Questions about the prior issues

Hi there,

I am confused about the part of applying prior to the computed variances. Would you by any chance explain it? Thanks ;)
Link

# applying prior to the computed variances
variances_ *= tf.expand_dims(gamma_sum, 1)
variances_ += (2.0 * beta)
variances_ /= tf.expand_dims(gamma_sum + (2.0 * (alpha + 1.0)), 1)

Also, does the log_shit means the normalization here?

log_weighted = log_components + tf.expand_dims(tf.log(weights), 1)
log_shift = tf.expand_dims(tf.reduce_max(log_weighted, 0), 0)
exp_log_shifted = tf.exp(log_weighted - log_shift)

In addition, at line 82:

log_likelihood = tf.reduce_sum(tf.log(exp_log_shifted_sum)) + tf.reduce_sum(log_shift)

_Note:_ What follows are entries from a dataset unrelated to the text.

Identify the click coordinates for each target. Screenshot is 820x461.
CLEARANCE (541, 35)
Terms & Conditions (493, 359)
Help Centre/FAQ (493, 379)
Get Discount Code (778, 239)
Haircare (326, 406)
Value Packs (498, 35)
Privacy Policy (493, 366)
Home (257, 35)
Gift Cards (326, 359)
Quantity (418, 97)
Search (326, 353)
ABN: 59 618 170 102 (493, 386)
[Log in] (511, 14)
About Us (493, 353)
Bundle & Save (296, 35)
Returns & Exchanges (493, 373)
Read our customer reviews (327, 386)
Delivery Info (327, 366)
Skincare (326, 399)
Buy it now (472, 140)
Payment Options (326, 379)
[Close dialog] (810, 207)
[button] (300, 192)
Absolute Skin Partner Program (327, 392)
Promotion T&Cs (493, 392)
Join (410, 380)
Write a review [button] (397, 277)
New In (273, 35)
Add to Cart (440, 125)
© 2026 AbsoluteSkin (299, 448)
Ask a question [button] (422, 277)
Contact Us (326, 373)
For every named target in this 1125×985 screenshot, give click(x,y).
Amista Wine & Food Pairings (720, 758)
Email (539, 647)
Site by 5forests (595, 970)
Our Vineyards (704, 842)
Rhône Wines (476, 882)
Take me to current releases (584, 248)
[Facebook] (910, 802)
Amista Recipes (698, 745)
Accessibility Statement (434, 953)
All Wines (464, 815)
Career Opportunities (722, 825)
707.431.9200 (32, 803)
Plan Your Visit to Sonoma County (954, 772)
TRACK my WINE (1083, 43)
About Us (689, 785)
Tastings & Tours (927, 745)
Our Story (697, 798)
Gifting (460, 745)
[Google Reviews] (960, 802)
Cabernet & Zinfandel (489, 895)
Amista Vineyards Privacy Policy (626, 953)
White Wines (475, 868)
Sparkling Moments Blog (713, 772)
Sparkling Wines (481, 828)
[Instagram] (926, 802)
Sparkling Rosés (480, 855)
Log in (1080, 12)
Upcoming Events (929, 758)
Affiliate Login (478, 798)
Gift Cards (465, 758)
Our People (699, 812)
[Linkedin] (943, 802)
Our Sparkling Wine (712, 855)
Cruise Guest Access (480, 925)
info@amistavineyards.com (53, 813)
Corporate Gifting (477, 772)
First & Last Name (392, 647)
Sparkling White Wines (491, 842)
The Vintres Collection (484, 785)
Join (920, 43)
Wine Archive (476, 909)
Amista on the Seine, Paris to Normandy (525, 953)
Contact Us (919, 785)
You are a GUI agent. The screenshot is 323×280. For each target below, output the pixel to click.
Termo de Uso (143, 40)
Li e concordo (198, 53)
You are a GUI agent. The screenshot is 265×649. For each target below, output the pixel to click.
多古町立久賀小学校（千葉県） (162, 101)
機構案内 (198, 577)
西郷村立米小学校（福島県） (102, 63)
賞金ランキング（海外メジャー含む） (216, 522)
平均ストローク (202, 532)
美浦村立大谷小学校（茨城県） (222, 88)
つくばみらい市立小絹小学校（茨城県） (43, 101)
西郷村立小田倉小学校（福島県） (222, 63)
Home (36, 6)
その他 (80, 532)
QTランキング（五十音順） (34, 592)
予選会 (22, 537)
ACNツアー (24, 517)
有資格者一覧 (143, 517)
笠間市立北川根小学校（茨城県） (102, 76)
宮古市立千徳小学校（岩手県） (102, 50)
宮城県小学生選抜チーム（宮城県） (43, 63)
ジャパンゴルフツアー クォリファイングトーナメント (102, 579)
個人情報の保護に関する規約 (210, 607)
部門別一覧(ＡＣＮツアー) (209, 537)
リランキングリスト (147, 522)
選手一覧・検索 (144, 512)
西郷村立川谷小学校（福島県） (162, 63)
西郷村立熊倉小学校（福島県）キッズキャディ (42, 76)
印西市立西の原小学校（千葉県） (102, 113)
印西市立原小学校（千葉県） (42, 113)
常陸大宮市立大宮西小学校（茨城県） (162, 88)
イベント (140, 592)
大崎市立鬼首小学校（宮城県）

Why added above mentioned maximum value of each component log_shift?

Question on the result

How do you actually get a result shown in gmm-best.png. I mean, among several algorithms, which one did you use to get the best result. By just running your codes (e.g. tf_gmm_diag.py, tf_gmm_full.py, tf_gmm_grad, tf_gmm.py), they mostly give incomplete result as below.
screen shot 2018-03-23 at 9 28 35 am
Is gmm sensitive to initial mean assignment?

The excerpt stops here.